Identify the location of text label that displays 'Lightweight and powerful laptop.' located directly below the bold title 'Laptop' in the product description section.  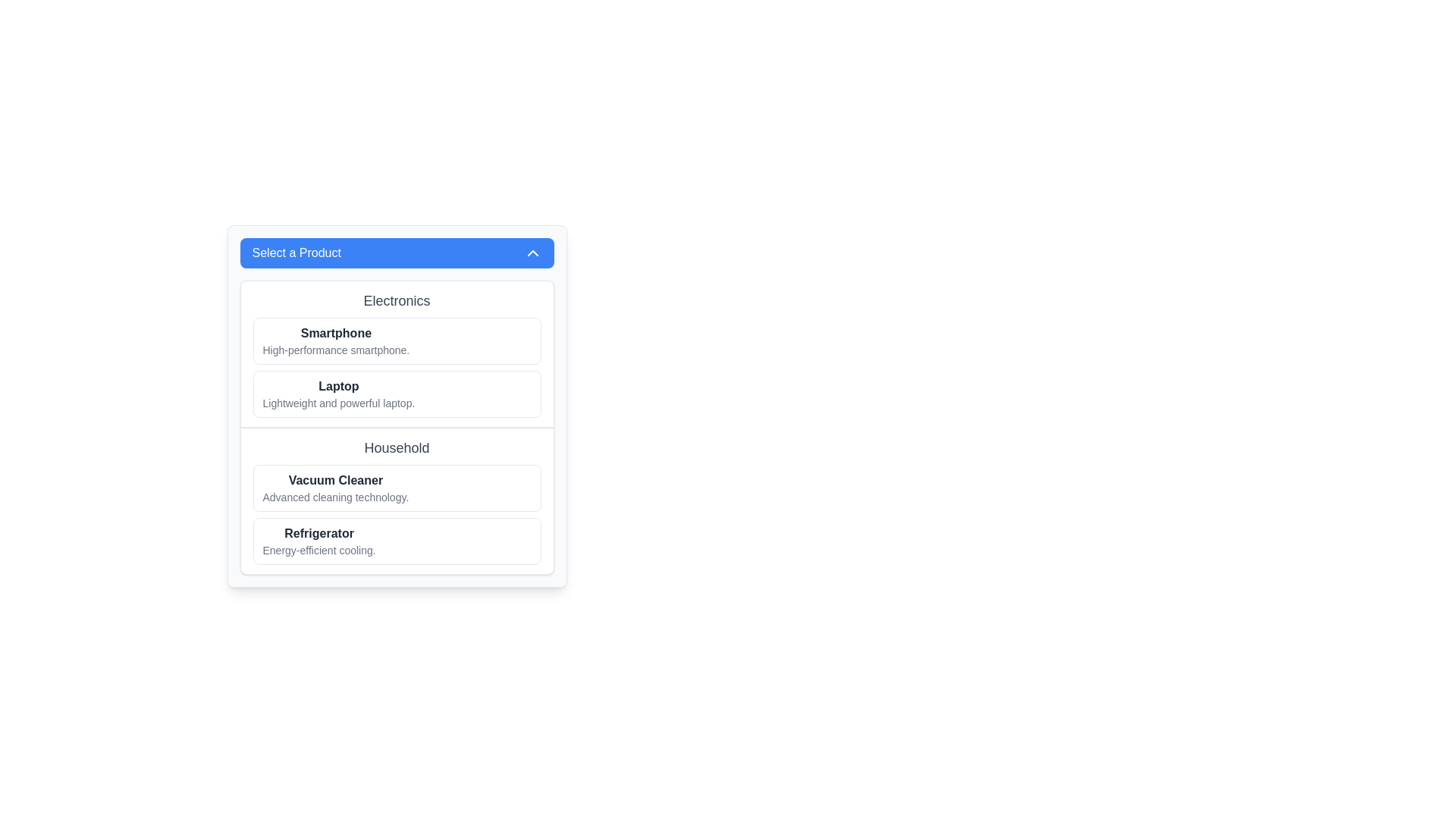
(337, 403).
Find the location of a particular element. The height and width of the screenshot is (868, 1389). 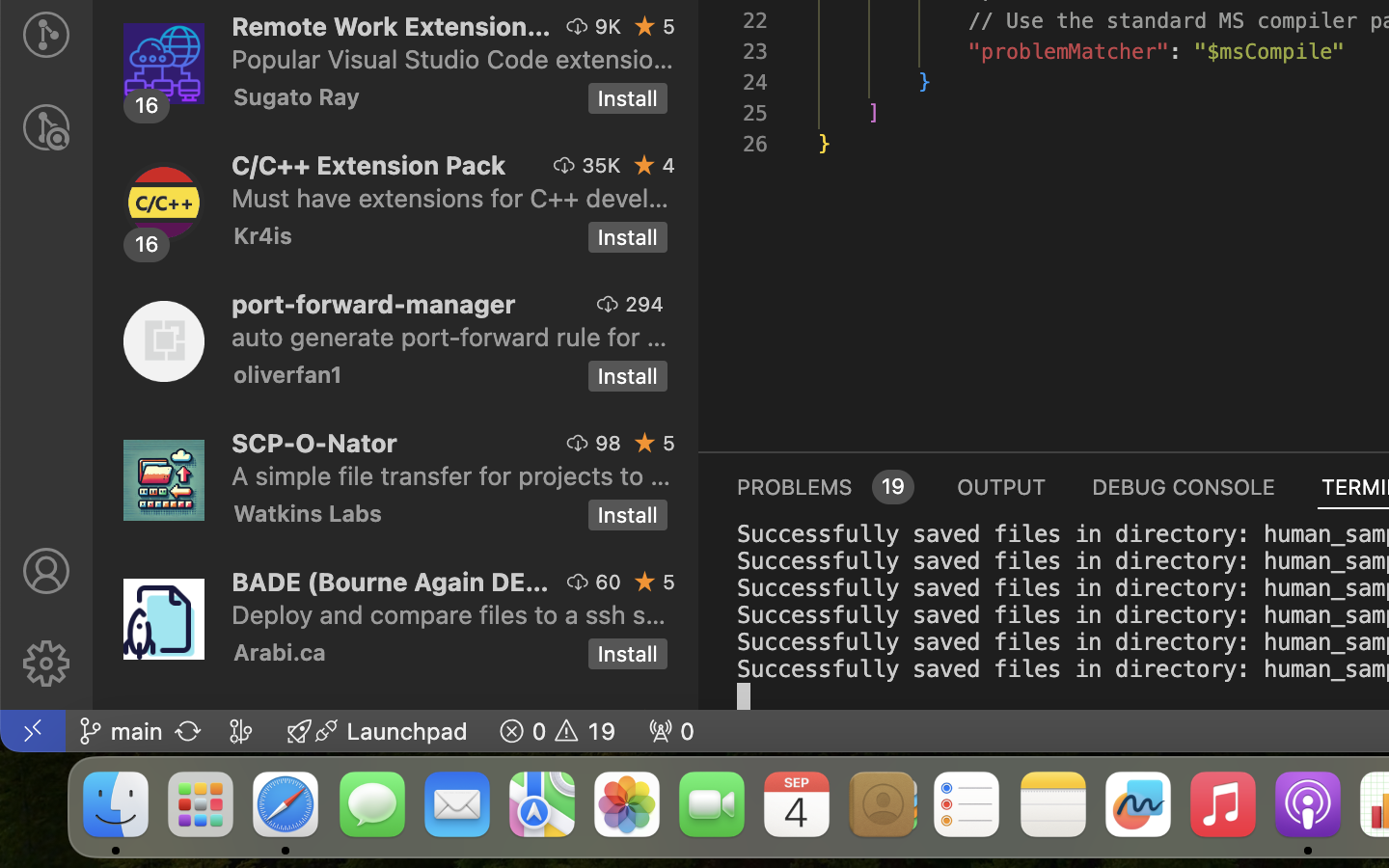

'' is located at coordinates (44, 571).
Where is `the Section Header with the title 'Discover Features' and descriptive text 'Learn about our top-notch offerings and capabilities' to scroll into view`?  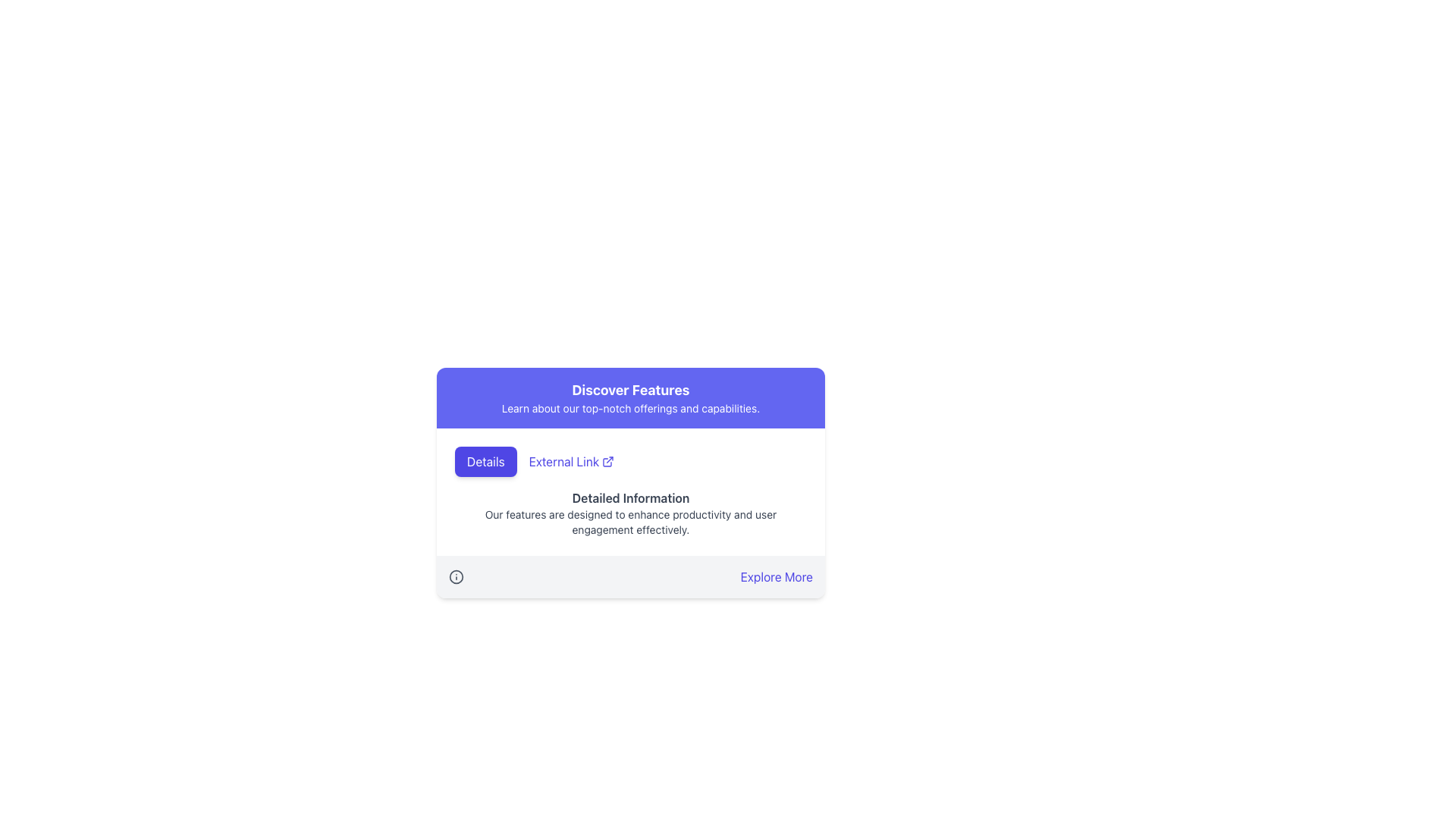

□ □ □

Rewrite the rows above with "position" substituted for every occurrence of "location", leaving all other text unchanged. Omit the pictures from the answer.

Identify the position of text label that displays 'Lightweight and powerful laptop.' located directly below the bold title 'Laptop' in the product description section.  
(337, 403).
Find the position of a particular element. The height and width of the screenshot is (868, 1389). 

'' is located at coordinates (44, 571).
Where is `the Section Header with the title 'Discover Features' and descriptive text 'Learn about our top-notch offerings and capabilities' to scroll into view`?  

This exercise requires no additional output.